_EXERCISE INSTRUCTIONS_.
Write out exactly the lines from the one containing "Given: Open the Alphamap dropdown" to the end of the material, both ends included, and nothing else. Leave pictures out.

_GIVEN INFORMATION_.
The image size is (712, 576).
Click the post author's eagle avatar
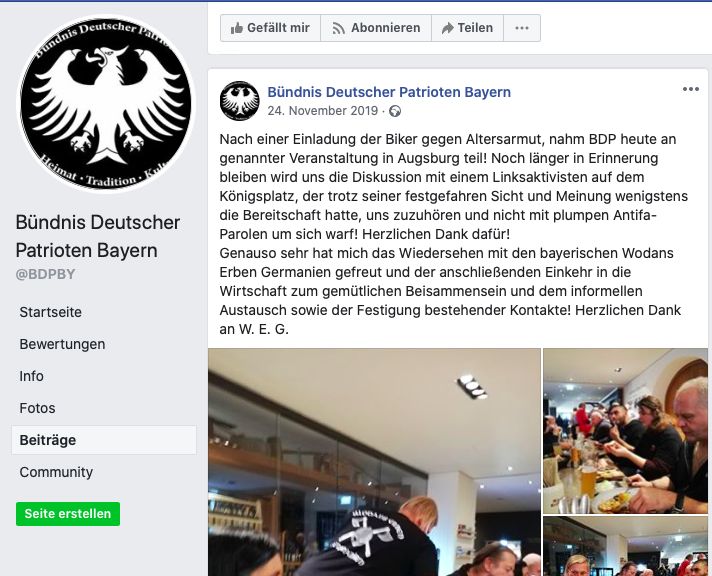pos(240,101)

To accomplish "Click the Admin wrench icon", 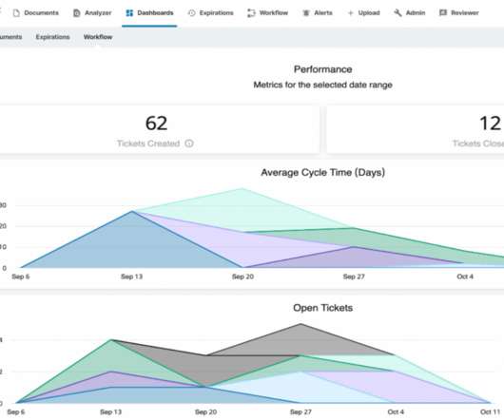I will (397, 13).
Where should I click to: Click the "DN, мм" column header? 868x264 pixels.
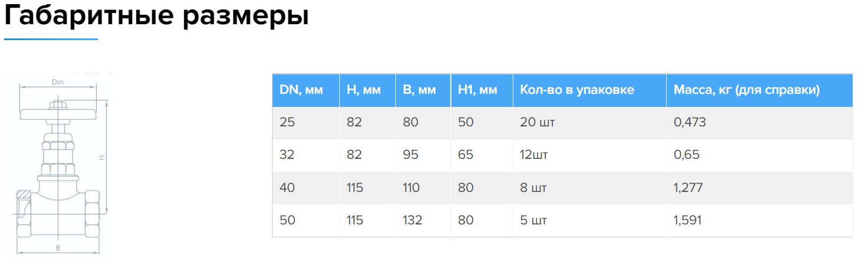[x=301, y=90]
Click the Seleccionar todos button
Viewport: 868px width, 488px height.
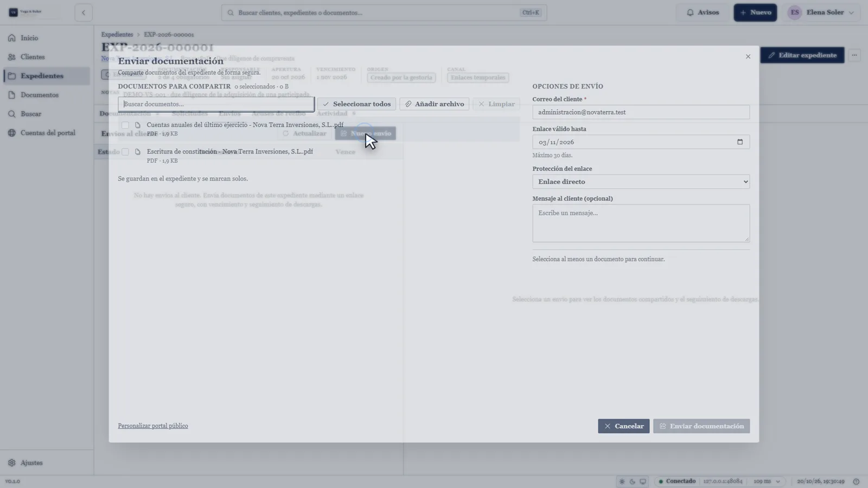357,104
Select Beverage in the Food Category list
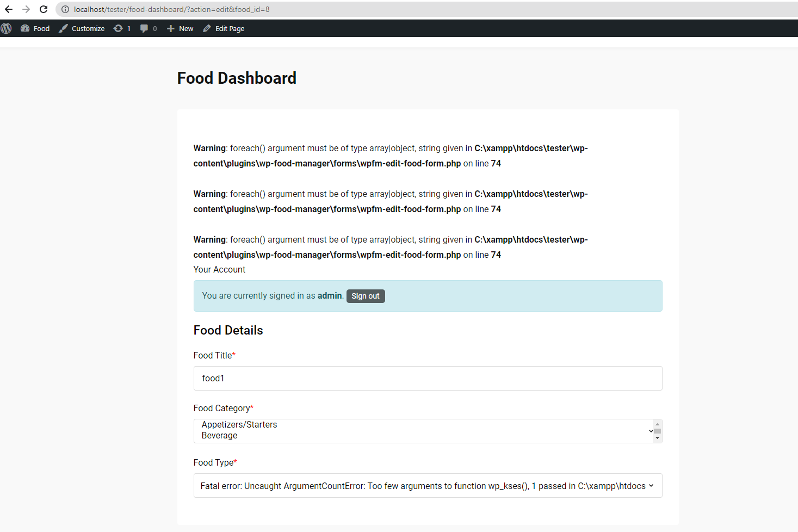This screenshot has width=798, height=532. (x=219, y=435)
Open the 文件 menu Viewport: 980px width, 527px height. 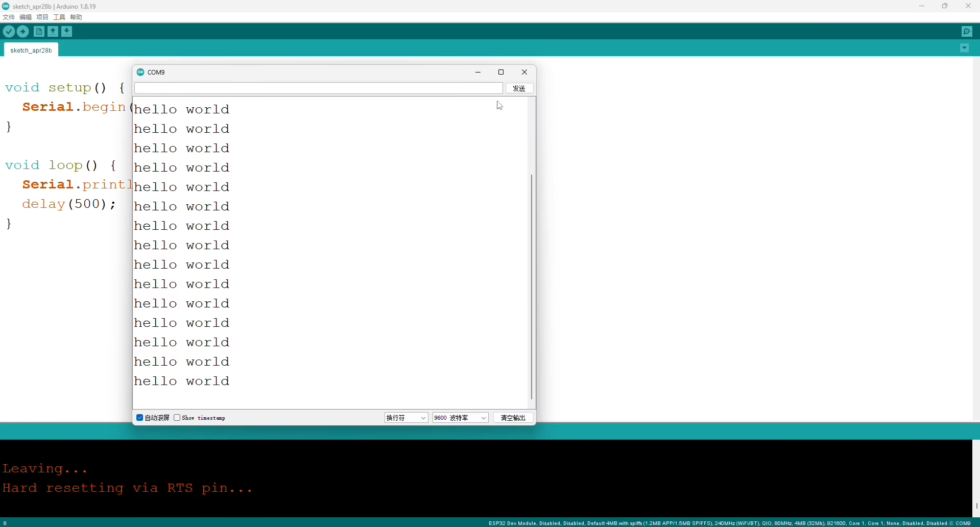(9, 17)
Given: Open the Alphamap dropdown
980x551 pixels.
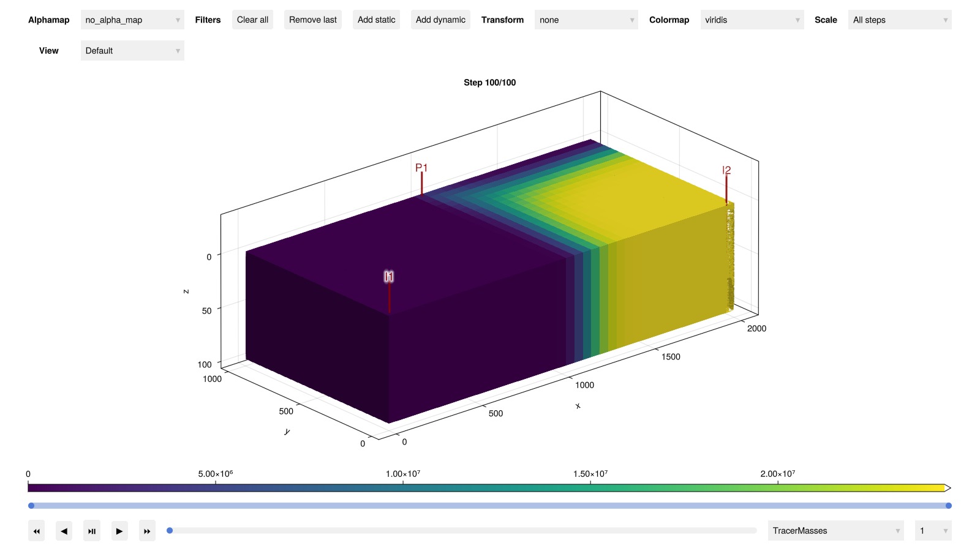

_ANSWER AREA_.
Given: Open the Alphamap dropdown
980x551 pixels.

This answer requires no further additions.